DATA FOR THE TASK >>

################

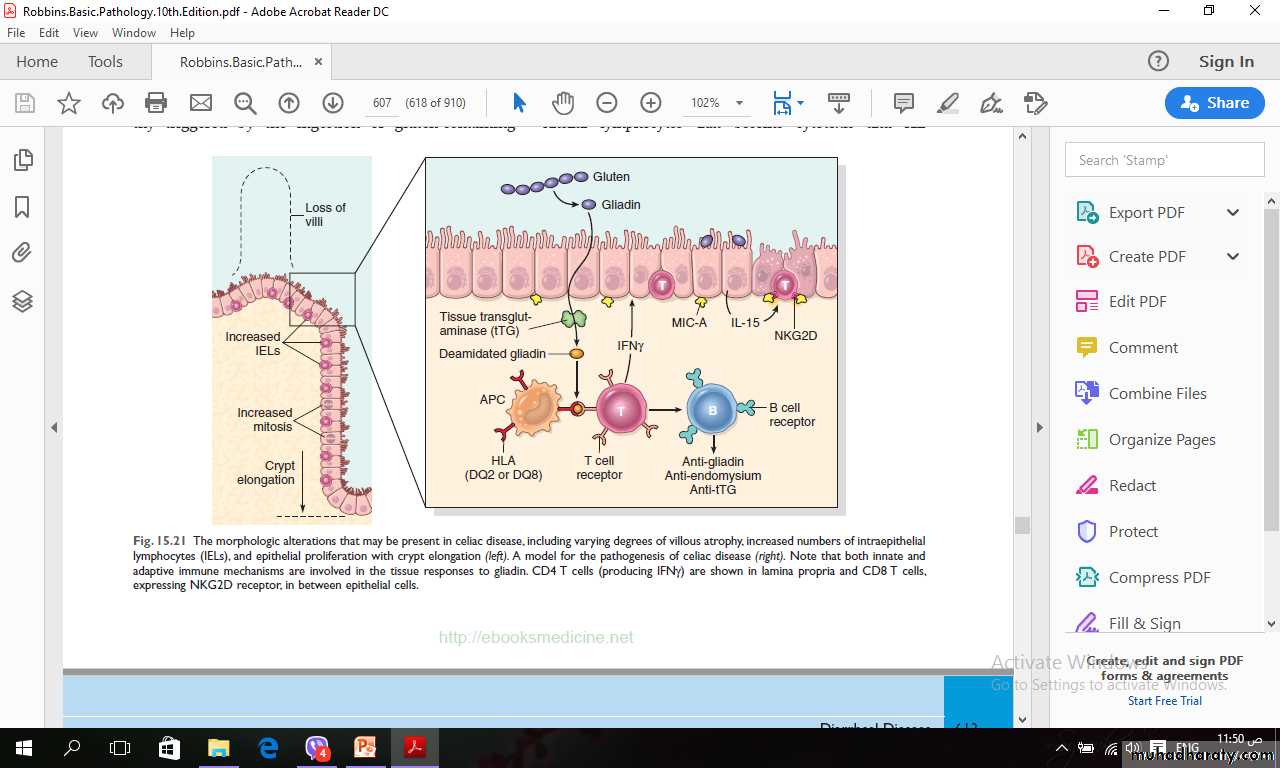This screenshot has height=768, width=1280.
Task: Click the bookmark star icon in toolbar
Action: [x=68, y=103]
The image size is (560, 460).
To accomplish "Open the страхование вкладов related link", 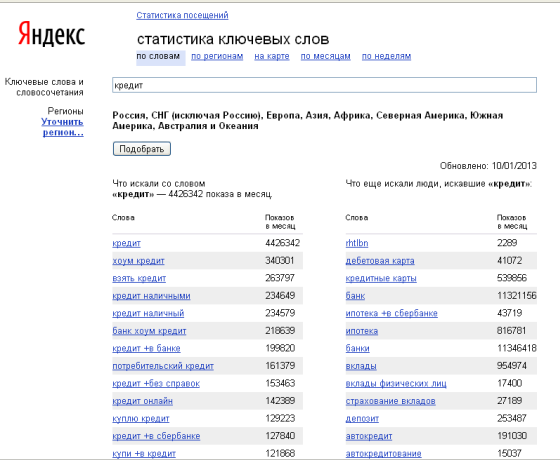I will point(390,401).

################

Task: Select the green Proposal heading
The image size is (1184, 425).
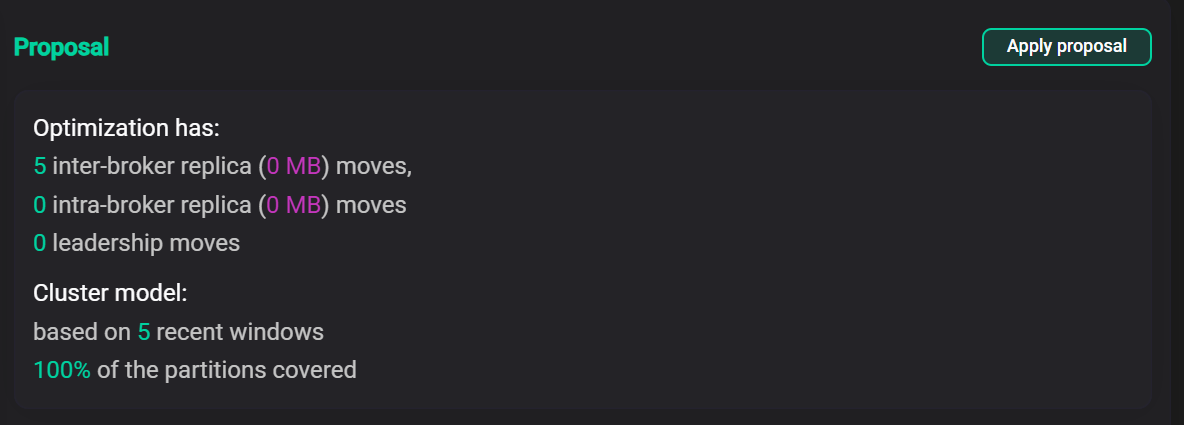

################

WORK TO COMPLETE >>
Count the lines in the material above that contain the string "size", matching case exactly. Reply with the number alone.

ANSWER IN FULL >>
2